Weeks has organized the teacher appreciation event at the aquarium in recent years, but for personal reasons, she did not organize it last year. According to the report, however, Weeks offered to give the donor information she had for the dinner to the Jordan Valley Teachers Association, a 501(c)3 organization that offered to assist with the dinner that ended up costing $8,300. “They then paid for the dinner from Ms. Weeks’ donors…the Michel Foundation donated $1,000 to the Jordan Education Foundation…There is no doubt that the Michels knew they were donating to Ms. Weeks’ event…there is no doubt that Ms. Weeks knew of the donation as she provided all the donors directly to the Teachers Association. I believe there is sufficient information to support the fact that the Michels donated substantial funds to an event founded by — and for all intents and purposes — organized by Michele Weeks. In my opinion, this clearly represents a conflict of interest,” the report says.
Weeks said of the report, “I thought it was very biased and misinformed. This is the third time that the city council has tried to accuse me of doing wrong with the teacher appreciation event. I think it’s done because they’re jealous because it’s a wonderful event. Instead of chastising me, they should see if they could become part of it to help appreciate our teachers. The first two times I was found innocent of any wrongdoing. I emailed the Lieutenant Governor’s office (in response to the VanOrman report) and asked if I had broken the code that she (VanOrman) says I broke, 10-3-208. The Lieutenant Governor’s office replied ‘not that they could see.’ It’s not my money, it went to an event, not to my campaign or to enrich my family’s life. For Ms. VanOrman to say that is wrongdoing — it’s a strange stretch, but it will be up to the state ethics board again.”

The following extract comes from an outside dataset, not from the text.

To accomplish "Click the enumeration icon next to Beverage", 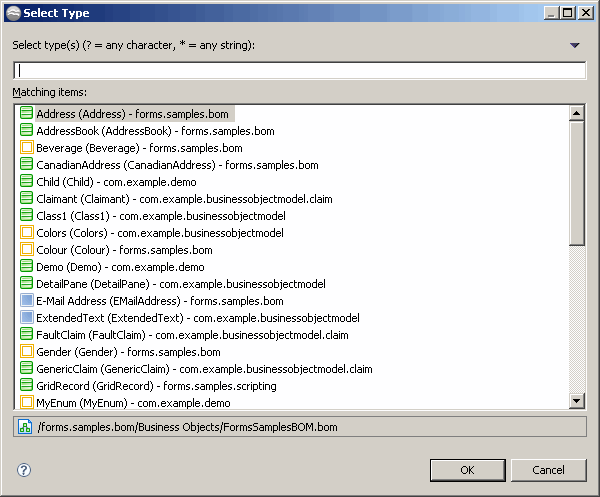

Asked if she’ll continue to fundraise for the teacher appreciation event, Weeks replied, “In the future, if time allows, I’d love to bring this event back to fruition.” She explained that it normally happens in May but it’s not happening this year, and the donation in question happened last year.
“I have since found a conflict of interest with Ms. VanOrman’s firm. During this whole investigation, UTA was negotiating with firms for possible legal advice. These contracts go up to $1 million. Ms. VanOrman’s firm, Strong & Hanni, was one being considered. I believe this could possibly be a conflict of interest that needed to be disclosed because of the potential connection between Strong & Hanni, the UTA and Mayor Walker’s connection with UTA, being part of the board and also chair of the auditing department for UTA,” Weeks said.
When asked if she will recuse herself from voting on the Michel project, Weeks said, “I don’t feel like I’ve done anything wrong, so at that time I’ll make the decision, but I won’t recuse myself because of this report. I haven’t done anything wrong.”
Separately, there was also an incident noted in the report where a female employee of Draper City had her purse stolen, and when Shaun Michel learned of it, he gave her a purse and told her “make sure you check the pockets.” She found $50 but did not accept the purse or the money and returned it immediately. The report said that city employee doesn’t have voting power or influence over the council members.
Regarding the next step in the process, Dobbins said, “The city council will decide what, if any, additional steps will be taken.” He added that because Draper does not have its own ethics commission, if it is reviewed, it would be at the state level. “This application has not been scheduled yet for final action,” he said.